[Supplied records — start]

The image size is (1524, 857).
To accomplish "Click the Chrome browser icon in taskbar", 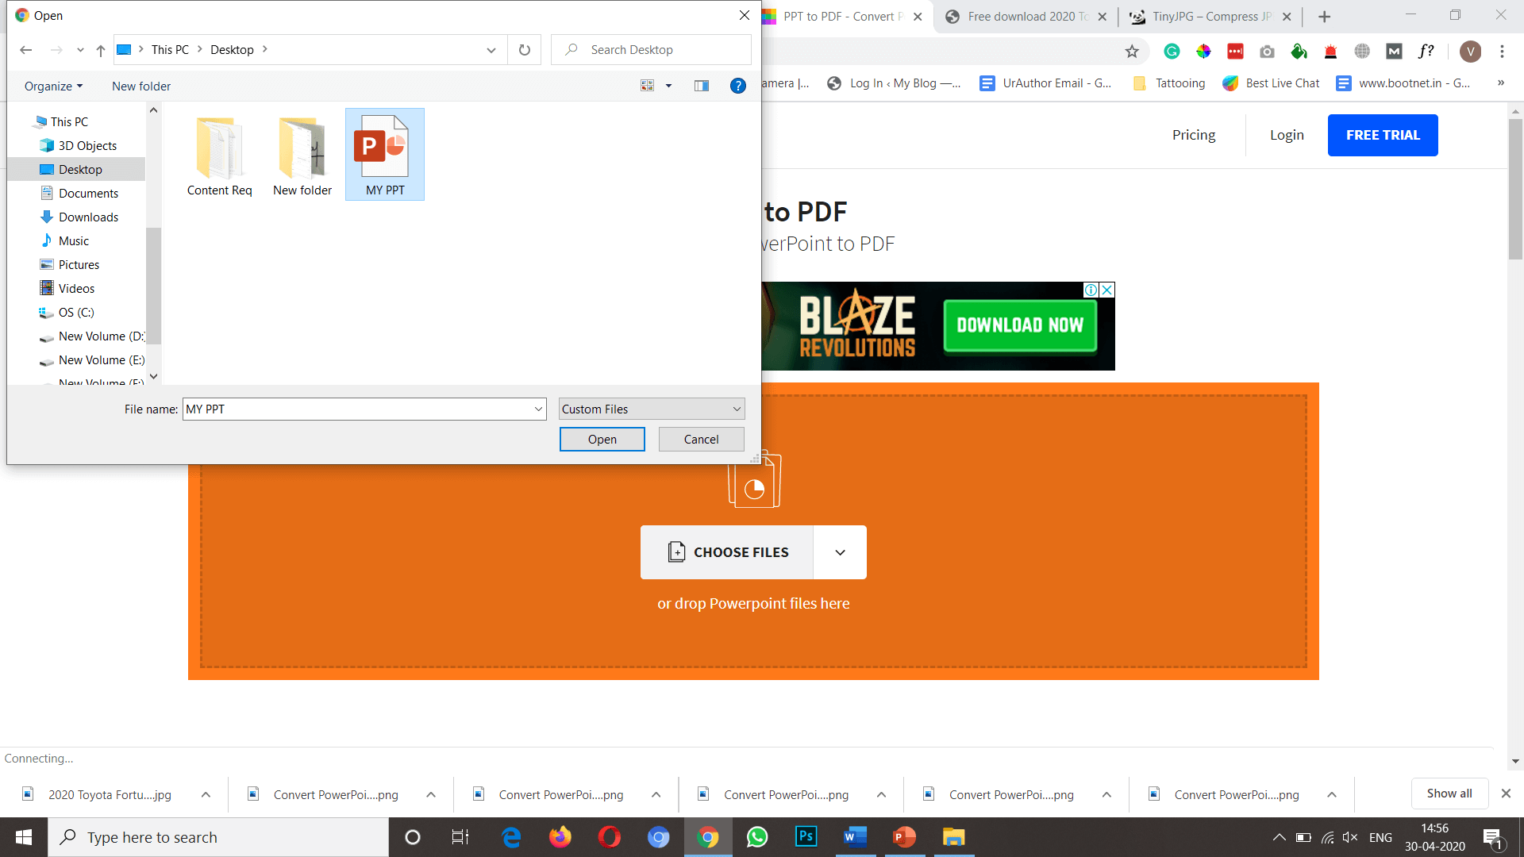I will (x=707, y=836).
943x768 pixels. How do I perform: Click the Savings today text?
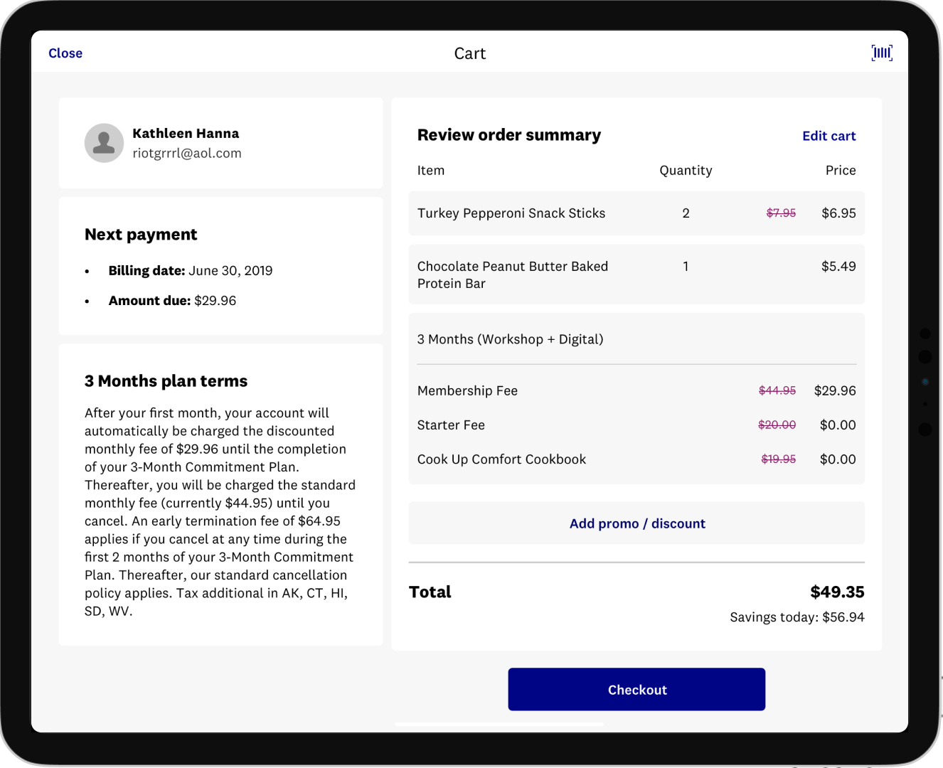coord(797,617)
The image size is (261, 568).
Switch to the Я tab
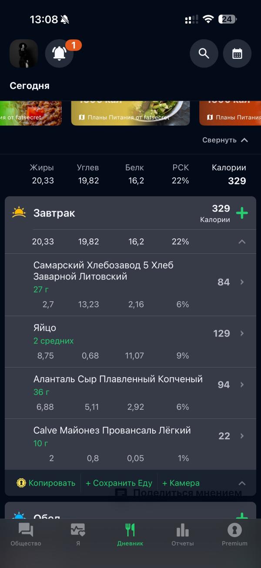78,534
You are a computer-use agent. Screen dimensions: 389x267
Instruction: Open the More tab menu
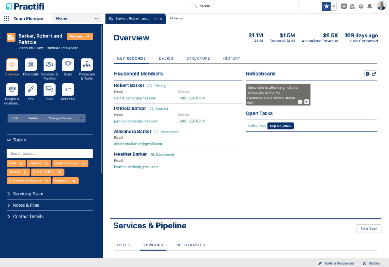click(176, 18)
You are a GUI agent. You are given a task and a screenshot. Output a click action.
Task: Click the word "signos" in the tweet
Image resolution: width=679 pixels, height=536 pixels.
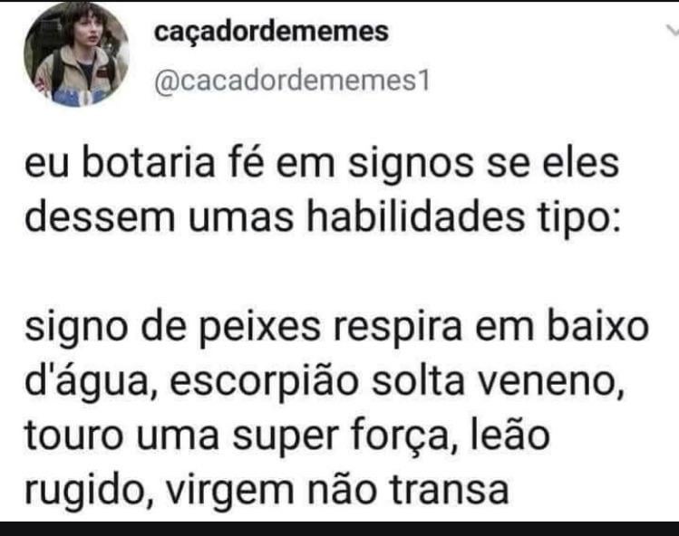click(411, 166)
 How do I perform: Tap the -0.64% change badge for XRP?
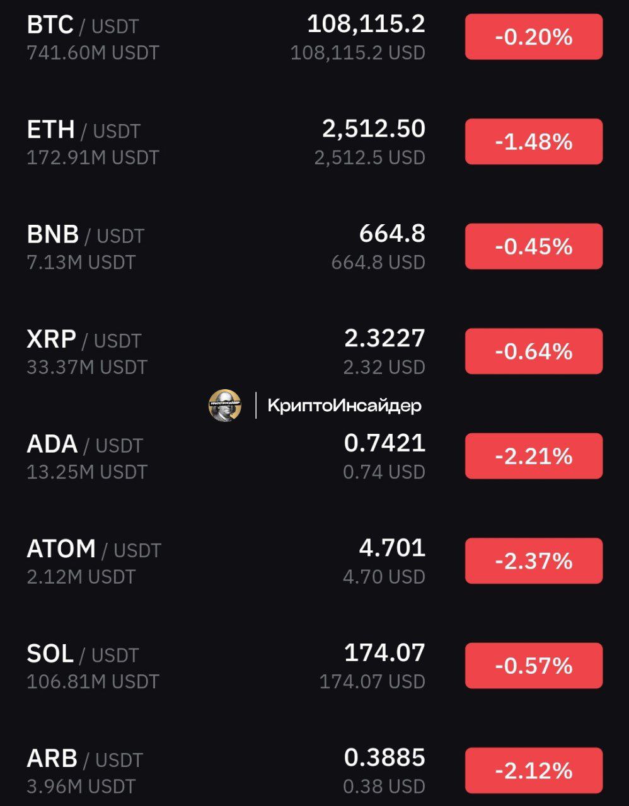(534, 351)
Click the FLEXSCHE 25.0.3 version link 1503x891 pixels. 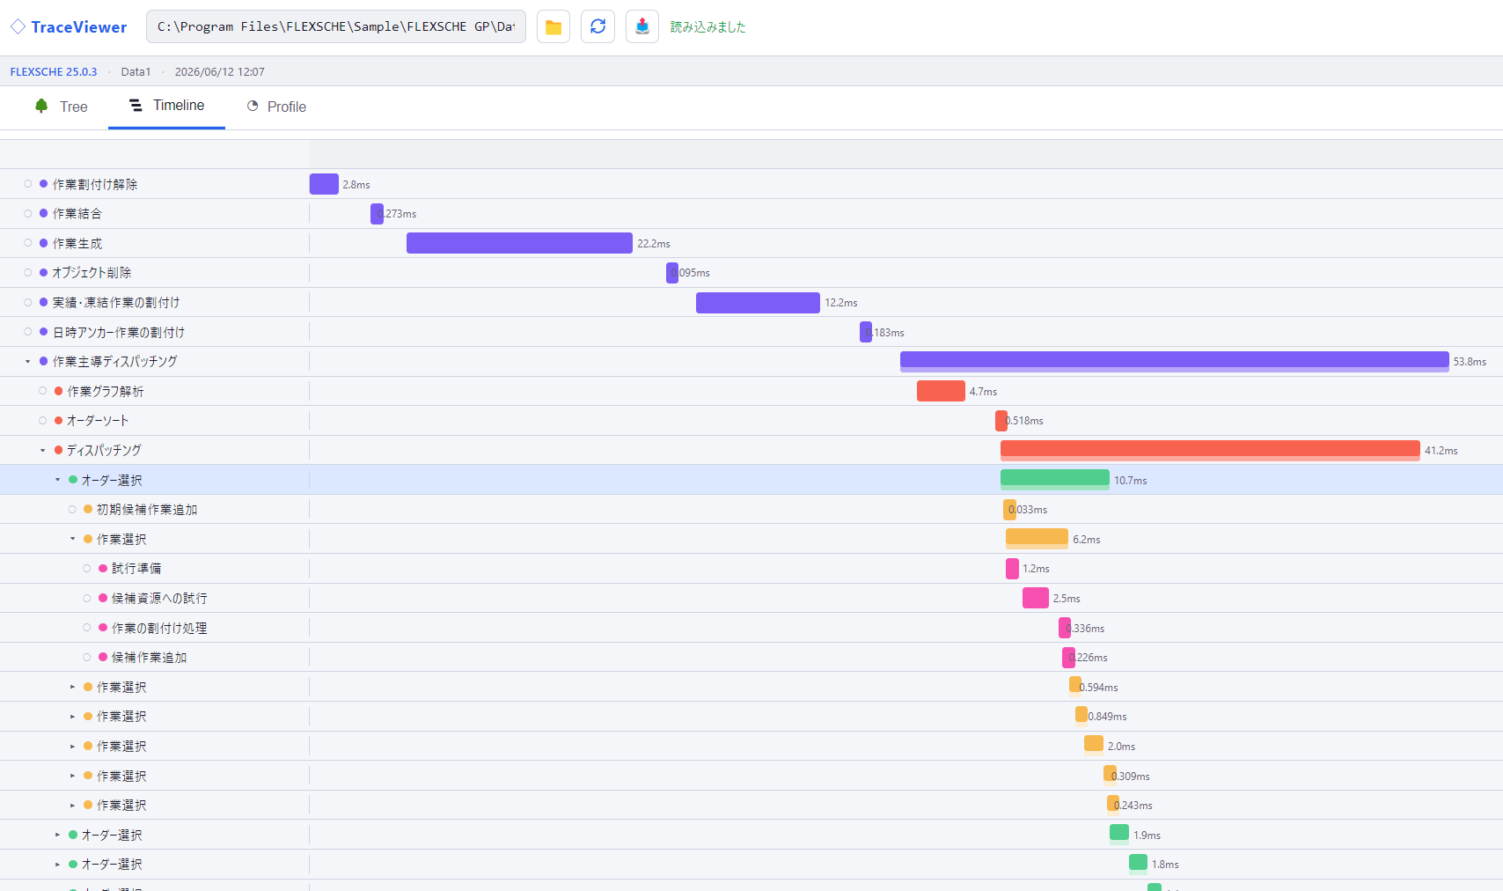click(54, 71)
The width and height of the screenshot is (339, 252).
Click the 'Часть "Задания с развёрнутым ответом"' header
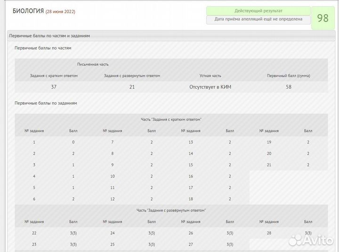pos(171,210)
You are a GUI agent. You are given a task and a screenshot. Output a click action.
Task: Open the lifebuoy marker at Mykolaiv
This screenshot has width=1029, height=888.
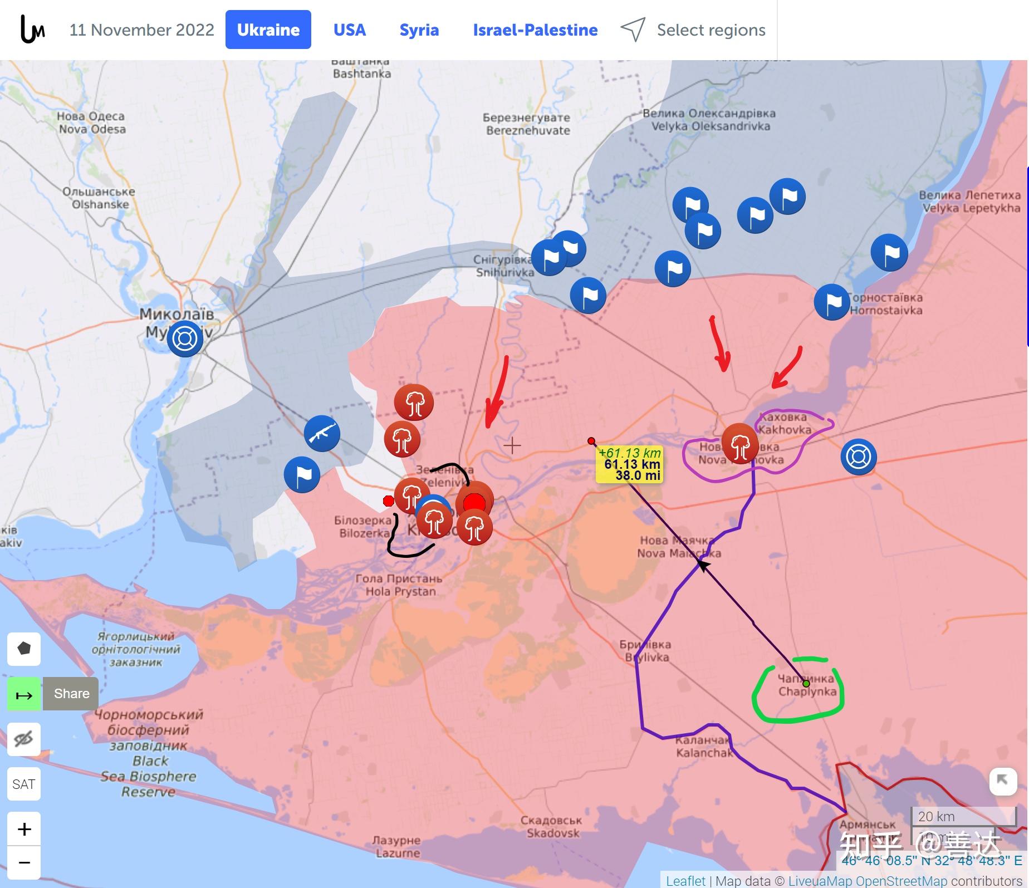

[Supplied records — finish]

§ **The task**:
After locating the line containing "Click the 'Часть" in the entries above, repeat only it and each later line through the end, exactly, without any pictures.

§ **Answer box**:
Click the 'Часть "Задания с развёрнутым ответом"' header
pos(171,210)
You are a GUI agent. You are given a task and a screenshot. Output a click action.
Task: Open the lifebuoy marker at Mykolaiv
This screenshot has width=1029, height=888.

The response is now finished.